Particularly the first three chapters where the Forest Hiller goes into detail about being bullied, coming out of the closet and being sexually assaulted.

It’s a sunny day on Eglinton Avenue West, and the neighbourhood is bustling with folks taking their dogs for walks. Levy is seated in the corner of a patio, surveying the world around her. It’s a day after her birthday, and she is in a subdued, post-celebratory malaise.

However, she recounts what led to her first book’s title.

“I go into a whole anecdote about a Sunday school teacher who thought he was a pop psychologist — this was back in the late 1960s — and instead of teaching our lessons he decided to analyze us and put us in a circle,” she recalls. “When he got to me, he said, ‘I consider you an outsider’.

“I was absolutely devastated because I was all of 12 years old. And I went to my home and I was in tears. My father was so upset.”

That tale leads to the recurring theme throughout the book. The teacher’s pointing her out gave licence to her peers to pick on her. On top of the fact she was “chubby” and wore thick glasses because of severe myopia.

She also shares the very personal trauma of being sexually assaulted twice. The first time, she was nearly bludgeoned to death in an apartment while a journalism student at Carlton University. The second event, though less violent, rehashed the previous assault.

“[The perpetrator] didn’t rape me, I managed to fend him off, but what it did to me was relive the first assault,” she admits. “I had that form of post-traumatic stress disorder and drove me into therapy, which changed my life.”

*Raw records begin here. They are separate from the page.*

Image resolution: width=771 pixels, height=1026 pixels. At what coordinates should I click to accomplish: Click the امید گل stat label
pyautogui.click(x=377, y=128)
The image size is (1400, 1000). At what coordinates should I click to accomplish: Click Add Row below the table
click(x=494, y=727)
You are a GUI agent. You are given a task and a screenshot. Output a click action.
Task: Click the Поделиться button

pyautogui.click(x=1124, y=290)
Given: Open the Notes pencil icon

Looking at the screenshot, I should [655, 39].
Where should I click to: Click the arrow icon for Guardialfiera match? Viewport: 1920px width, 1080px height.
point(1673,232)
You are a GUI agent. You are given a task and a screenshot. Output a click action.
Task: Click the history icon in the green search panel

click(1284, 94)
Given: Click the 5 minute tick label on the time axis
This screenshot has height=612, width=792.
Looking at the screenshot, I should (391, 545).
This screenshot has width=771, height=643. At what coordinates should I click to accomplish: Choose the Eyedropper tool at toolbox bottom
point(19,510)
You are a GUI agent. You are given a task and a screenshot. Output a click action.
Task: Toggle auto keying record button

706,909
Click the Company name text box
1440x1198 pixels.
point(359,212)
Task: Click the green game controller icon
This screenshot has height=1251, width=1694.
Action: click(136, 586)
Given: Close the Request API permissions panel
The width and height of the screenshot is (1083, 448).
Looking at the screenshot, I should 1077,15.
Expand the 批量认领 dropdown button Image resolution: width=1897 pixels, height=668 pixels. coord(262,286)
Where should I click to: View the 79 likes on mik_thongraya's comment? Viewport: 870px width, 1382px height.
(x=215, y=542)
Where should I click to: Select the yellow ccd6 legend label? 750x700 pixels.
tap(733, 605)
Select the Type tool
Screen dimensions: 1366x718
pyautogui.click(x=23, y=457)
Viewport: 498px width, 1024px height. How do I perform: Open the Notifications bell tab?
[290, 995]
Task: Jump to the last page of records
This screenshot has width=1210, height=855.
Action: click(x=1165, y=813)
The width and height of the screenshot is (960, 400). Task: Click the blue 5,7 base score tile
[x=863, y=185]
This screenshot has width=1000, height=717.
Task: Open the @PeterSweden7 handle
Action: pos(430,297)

Throughout her career as a journalist, she’s felt like an outsider because she reports on stories not decided on the by the “pack journalists” of City Hall and Queen’s Park. Even when she came out on the cover of the Sun on 2007, she felt isolated.

“It was almost as if I had invaded their secret society,” Levy says.

Against the latte-sipping elites

But that hasn’t prevented her from digging deep, and being irreverent to politicians, or perhaps, antagonizing advocates who are left of the middle.

“I continue to be (an outsider) because I go against a grain. I am not a member of the A-list of media,” she admits.

Still, she fought through all the obstacles, conquered her fears, and continued to stir the pot in whatever political milieu she inhabits, whether it be municipal or provincial.

Levy reverts back to the first three chapters, the ones she took a leave from work to write in Florida.

“One of my editors and dear friends, Zen Ruryk, came to my birthday party, and Lorrie Goldstein said the same thing, and he said, ‘I’ve read the first 100 pages, now I understand what motivates you. I understand why you are so determined’,” Levy shares.

That experience is what she hopes readers will understand, and perhaps help them shed some light on their own inner struggles. Underdog was written to inspire, educate and give a voice to those pigeon-holed by the “latte-sipping elites” Levy goes toe to toe with on a daily basis.